• [To do]:
A. In the patent excerpt on MPEG video systems, what does Hamaguchi teach that the retrieval information is associated with?
B. Carry on the patent excerpt on MPEG video systems from where it stops.

• [Text]:
====

Another issue faced in an MPEG-4 system is avoiding collision among elementary stream identifiers when two applications run simultaneously on top of the same DMIF session. Each elementary stream ID is unique within an application. Therefore, the underlying DMIF session must be able to distinguish requests from each application in the case where elementary stream ID values collide.
Hamaguchi U.S. Pat. No. 5,276,805 discloses an image filing system in which retrieval data for a first set of images is associated with image data for a first image that is logically associated with the first set of images. For example, a user viewing an x-ray image of a patient""s kidney would be able to view a list of a set of x-ray images taken from the same patient and be able to quickly view any of the set of x-ray images upon request. Hamaguchi teaches that the retrieval information is associated with the image as a whole.
Judson U.S. Pat. No. 5,572,643 discusses an already existing technology, known as hypertext, by which an internet browser permits a user to access an internet URL by clicking on a highlighted word in a page accessed on the internet. Judson teaches that the retrieval information is associated only with the test. Cohen et al. U.S. Pat. No. 5,367,621 is quite similar to Judson, permitting a user to click on a word in an on-line book, thereby causing a multimedia object to be displayed. Both Judson and Cohen et al. disclose advances linking together data which is unrelated to the encoding and data compression necessary for MPEG-2 and MPEG-4.
In a first embodiment, the present invention is a video system that includes a plurality of frames of video each of which is defined by a plurality of scene elements. The scene elements for a respective frame together define an image of the frame. First auxiliary data is descriptive of a first scene element of the frame and second auxiliary data is descriptive of a second scene element of the frame. A sending device sends the frame of video, including its scene elements, the first auxiliary data, and the second auxiliary data, from the sending device to a receiving device.

====

Data records:
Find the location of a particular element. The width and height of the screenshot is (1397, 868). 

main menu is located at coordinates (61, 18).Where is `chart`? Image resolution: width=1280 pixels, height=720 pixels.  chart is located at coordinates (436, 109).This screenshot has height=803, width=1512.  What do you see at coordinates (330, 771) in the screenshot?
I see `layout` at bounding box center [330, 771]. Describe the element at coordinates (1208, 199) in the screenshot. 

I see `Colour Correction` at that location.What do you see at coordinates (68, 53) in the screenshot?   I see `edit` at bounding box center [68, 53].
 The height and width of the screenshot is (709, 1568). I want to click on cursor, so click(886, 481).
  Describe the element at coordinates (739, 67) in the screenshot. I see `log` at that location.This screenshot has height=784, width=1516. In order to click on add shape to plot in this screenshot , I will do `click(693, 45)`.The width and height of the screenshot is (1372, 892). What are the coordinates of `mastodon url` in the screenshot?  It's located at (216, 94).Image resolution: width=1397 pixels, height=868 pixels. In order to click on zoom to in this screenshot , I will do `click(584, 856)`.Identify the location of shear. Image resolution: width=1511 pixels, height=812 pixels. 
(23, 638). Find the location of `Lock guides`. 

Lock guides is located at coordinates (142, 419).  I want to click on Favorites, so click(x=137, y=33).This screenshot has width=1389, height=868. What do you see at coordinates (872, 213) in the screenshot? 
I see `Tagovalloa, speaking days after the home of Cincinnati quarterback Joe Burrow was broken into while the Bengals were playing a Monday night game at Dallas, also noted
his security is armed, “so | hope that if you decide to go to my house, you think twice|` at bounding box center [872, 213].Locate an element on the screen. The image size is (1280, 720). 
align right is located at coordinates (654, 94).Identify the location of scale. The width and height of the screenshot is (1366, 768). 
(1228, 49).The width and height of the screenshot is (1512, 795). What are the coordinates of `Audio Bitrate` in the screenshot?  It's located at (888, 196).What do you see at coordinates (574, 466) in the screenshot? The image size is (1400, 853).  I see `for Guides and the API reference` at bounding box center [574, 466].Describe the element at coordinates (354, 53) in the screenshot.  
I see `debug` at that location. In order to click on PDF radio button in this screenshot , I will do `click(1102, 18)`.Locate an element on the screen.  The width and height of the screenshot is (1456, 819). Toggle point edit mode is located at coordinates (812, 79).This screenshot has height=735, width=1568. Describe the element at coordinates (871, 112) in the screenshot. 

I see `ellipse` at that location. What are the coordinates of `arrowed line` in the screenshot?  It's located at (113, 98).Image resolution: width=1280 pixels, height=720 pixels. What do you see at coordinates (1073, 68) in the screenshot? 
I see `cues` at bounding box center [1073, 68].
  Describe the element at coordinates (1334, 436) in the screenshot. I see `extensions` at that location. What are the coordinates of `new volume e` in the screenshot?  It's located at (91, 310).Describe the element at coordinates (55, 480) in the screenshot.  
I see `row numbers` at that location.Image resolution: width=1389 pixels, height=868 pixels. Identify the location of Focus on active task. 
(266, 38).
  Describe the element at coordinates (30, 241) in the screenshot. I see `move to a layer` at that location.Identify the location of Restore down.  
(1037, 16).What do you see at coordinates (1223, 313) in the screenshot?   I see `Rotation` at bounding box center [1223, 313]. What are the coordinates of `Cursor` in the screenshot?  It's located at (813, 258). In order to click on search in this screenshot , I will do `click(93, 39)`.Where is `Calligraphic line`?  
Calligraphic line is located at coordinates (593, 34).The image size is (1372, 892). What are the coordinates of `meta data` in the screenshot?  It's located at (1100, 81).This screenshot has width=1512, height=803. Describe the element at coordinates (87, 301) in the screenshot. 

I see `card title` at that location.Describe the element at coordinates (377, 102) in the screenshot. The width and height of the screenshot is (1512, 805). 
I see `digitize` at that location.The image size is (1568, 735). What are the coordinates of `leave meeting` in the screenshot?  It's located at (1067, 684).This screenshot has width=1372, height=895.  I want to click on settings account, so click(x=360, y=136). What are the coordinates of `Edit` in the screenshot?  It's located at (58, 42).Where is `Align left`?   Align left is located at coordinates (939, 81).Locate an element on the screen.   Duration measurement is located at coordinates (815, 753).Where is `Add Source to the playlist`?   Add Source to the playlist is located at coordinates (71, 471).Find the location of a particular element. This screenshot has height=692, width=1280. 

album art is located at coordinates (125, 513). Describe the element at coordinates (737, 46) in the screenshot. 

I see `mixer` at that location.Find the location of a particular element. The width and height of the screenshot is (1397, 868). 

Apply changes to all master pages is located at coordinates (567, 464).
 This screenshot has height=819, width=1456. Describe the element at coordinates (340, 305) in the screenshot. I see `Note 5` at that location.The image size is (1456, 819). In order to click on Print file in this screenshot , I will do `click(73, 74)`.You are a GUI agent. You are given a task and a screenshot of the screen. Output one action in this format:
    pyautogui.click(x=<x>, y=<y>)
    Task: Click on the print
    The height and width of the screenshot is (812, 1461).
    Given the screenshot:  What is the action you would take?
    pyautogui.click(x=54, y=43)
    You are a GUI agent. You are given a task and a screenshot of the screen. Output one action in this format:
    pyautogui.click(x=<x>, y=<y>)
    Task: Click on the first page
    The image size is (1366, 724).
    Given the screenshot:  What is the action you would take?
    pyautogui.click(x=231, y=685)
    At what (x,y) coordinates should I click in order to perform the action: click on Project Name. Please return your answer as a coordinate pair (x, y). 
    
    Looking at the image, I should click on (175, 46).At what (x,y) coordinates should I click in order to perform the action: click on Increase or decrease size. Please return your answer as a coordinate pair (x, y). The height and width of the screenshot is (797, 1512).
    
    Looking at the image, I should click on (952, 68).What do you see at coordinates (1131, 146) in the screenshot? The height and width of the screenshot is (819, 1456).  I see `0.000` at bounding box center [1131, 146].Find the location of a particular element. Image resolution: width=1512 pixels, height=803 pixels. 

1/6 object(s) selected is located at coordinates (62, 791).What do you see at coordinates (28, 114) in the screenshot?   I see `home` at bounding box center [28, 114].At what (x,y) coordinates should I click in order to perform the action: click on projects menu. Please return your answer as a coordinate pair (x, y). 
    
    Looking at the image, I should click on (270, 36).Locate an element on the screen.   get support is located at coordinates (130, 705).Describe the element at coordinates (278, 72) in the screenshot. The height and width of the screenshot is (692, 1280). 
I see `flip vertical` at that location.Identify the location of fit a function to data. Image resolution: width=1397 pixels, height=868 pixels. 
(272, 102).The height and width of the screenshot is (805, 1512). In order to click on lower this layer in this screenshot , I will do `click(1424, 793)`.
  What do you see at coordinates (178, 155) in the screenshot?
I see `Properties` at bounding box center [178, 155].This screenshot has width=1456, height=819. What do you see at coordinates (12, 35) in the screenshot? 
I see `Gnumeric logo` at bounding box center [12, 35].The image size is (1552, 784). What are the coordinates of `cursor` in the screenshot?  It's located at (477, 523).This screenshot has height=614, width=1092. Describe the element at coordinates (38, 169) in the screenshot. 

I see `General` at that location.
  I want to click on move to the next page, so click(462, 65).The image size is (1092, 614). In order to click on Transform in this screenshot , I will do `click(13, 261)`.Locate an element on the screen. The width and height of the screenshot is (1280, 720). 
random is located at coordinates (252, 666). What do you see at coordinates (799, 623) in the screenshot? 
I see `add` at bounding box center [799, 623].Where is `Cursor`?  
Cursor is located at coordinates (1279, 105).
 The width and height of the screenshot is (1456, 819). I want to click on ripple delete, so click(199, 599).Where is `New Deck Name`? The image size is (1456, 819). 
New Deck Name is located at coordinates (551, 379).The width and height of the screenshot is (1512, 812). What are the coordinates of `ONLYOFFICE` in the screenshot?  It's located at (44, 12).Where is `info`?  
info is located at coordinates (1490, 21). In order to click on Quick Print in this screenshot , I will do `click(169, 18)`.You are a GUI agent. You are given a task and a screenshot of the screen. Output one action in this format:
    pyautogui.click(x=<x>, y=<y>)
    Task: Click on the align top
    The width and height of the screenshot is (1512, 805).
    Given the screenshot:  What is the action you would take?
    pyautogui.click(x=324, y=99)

====

• [Exercise results]:
A. The image as a whole.

B.
Auxiliary data is data which does not directly represent audio or video but is at least one level of abstraction away from a direct audio or video representation or is information which is in some way related to the object. By including auxiliary data with the video system descriptive of the individual scene elements, in contrast to the entire frame, additional information specific to scene elements becomes available to the receiver. As an example, the additional information may be displayed on command or used to further process the video information. This information may or may not be synchronized to the data stream(s) conveying the scene element sequence.
In another embodiment of the present invention the video system includes a plurality of frames of video, each of which defines an image. Each of the frames is defined by a plurality of pixels. First auxiliary data is descriptive of a first portion of the pixels of the frame and associated with a first portion of the pixels. Second auxiliary data is descriptive of a second portion of the pixels of the frame and associated with a second portion of the pixels. A sending device sends the first portion of the pixels, the first auxiliary data, the second auxiliary data, and the second portion of the pixels to a receiving device.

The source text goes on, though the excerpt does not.